> [表示テキスト]
· · · ·
葉カビや黄化葉巻といった、トマトの代表的な病気に対する抵抗性がある品種が台頭している中で、華おとめは抵抗性がないのは確かです。
他のトマト農家が病気が出ていなくても、私のハウスの華おとめは葉カビや黄化葉巻で大ダメージを受けている、なんてこともありました。



発病したら株ごと抜かないといけないという黄化葉巻病に、抵抗性がないのはきついですね……。



あとは、苗の価格も高めです。
華おとめの苗価格は1本約300円と、一般の品種よりも1.5倍ほど高いです。
ファームアベタでは6500本注文していますから。差額は相当ですね。



うっ、数十万単位で、他の品種との苗代に差が出るのですね…。



安定生産という観点では他の品種よりも難しいので、他のトマト農家ではしない気苦労は多くしてきています…(笑)。
それでも、美味しいと言ってリピートしてくれるお客様が多いということは、私の品種選択は間違ってなかったと思っていますよ!



それでは、現在のファームアベタさんのトマト栽培の規模と労働力を教えてください。



私が就農するタイミングでビニールハウスの規模を拡大して、現在はビニールハウス68aほどで、養液を使った隔離培地で栽培管理をしています。
高糖度トマトというよりも、華おとめ本来の旨味をしっかり出すような栽培を心がけていますね。
労働力は両親と私と、兄弟2人、あとはパートさんに5人働いてもらっています。



品種以外で、他の農家さんとの違いはありますか?



「華おとめ」の他にも、イエロー系やグリーン系などの、毎年20種類ほどのトマトを少量ずつ育てていることですかね。
品種の試験的な意味合いもありますが、直販でカラフルなトマトが並んでいた方が楽しいじゃないですか!
私も毎年出てくる新品種の特徴を把握しておきたいですし、色々なトマトの情報を、お客様に提案できる農家になりたいと思っているので。
· · · ·
> [入力資料]
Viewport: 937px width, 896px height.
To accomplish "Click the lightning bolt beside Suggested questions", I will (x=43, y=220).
· · · ·
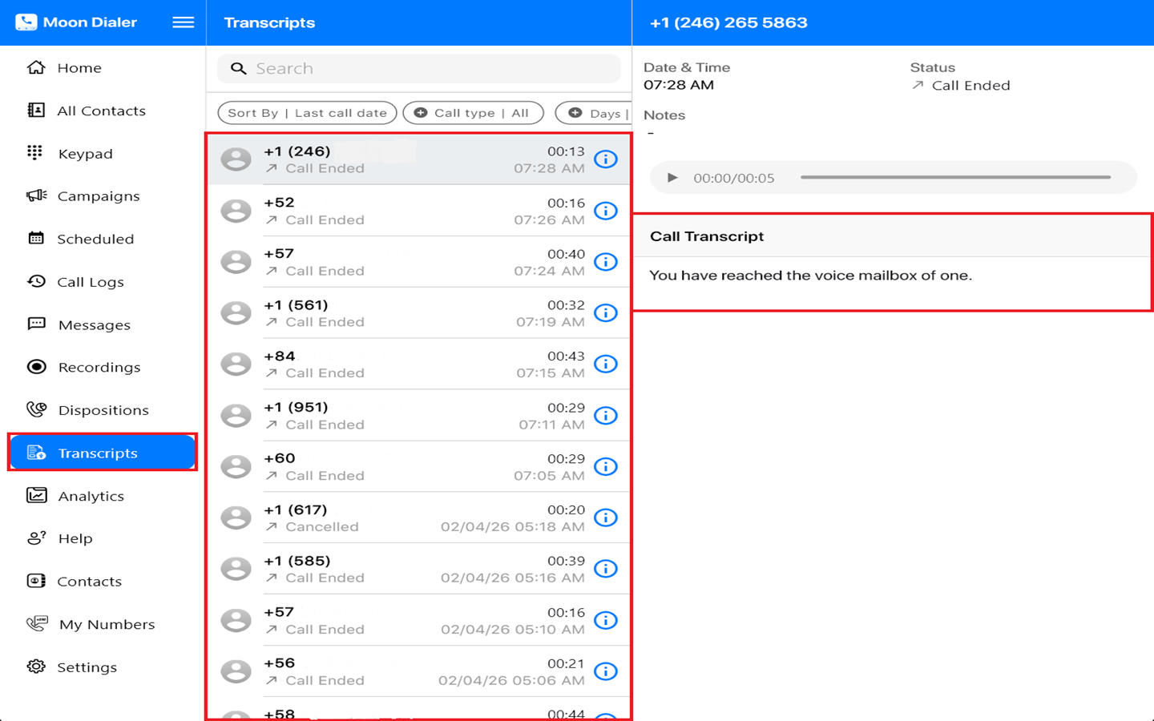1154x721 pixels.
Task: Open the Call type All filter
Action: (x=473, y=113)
· · · ·
> [課題 1]
トマト栽培についての文章を、一字一句変えずにもう一度全文書いてください。
> [課題 2]
記録の中で文字列「bolt」を含む行はいくつありますか。数だけを答えてください。

> [解答 1]
葉カビや黄化葉巻といった、トマトの代表的な病気に対する抵抗性がある品種が台頭している中で、華おとめは抵抗性がないのは確かです。
他のトマト農家が病気が出ていなくても、私のハウスの華おとめは葉カビや黄化葉巻で大ダメージを受けている、なんてこともありました。



発病したら株ごと抜かないといけないという黄化葉巻病に、抵抗性がないのはきついですね……。



あとは、苗の価格も高めです。
華おとめの苗価格は1本約300円と、一般の品種よりも1.5倍ほど高いです。
ファームアベタでは6500本注文していますから。差額は相当ですね。



うっ、数十万単位で、他の品種との苗代に差が出るのですね…。



安定生産という観点では他の品種よりも難しいので、他のトマト農家ではしない気苦労は多くしてきています…(笑)。
それでも、美味しいと言ってリピートしてくれるお客様が多いということは、私の品種選択は間違ってなかったと思っていますよ!



それでは、現在のファームアベタさんのトマト栽培の規模と労働力を教えてください。



私が就農するタイミングでビニールハウスの規模を拡大して、現在はビニールハウス68aほどで、養液を使った隔離培地で栽培管理をしています。
高糖度トマトというよりも、華おとめ本来の旨味をしっかり出すような栽培を心がけていますね。
労働力は両親と私と、兄弟2人、あとはパートさんに5人働いてもらっています。



品種以外で、他の農家さんとの違いはありますか?



「華おとめ」の他にも、イエロー系やグリーン系などの、毎年20種類ほどのトマトを少量ずつ育てていることですかね。
品種の試験的な意味合いもありますが、直販でカラフルなトマトが並んでいた方が楽しいじゃないですか!
私も毎年出てくる新品種の特徴を把握しておきたいですし、色々なトマトの情報を、お客様に提案できる農家になりたいと思っているので。

> [解答 2]
1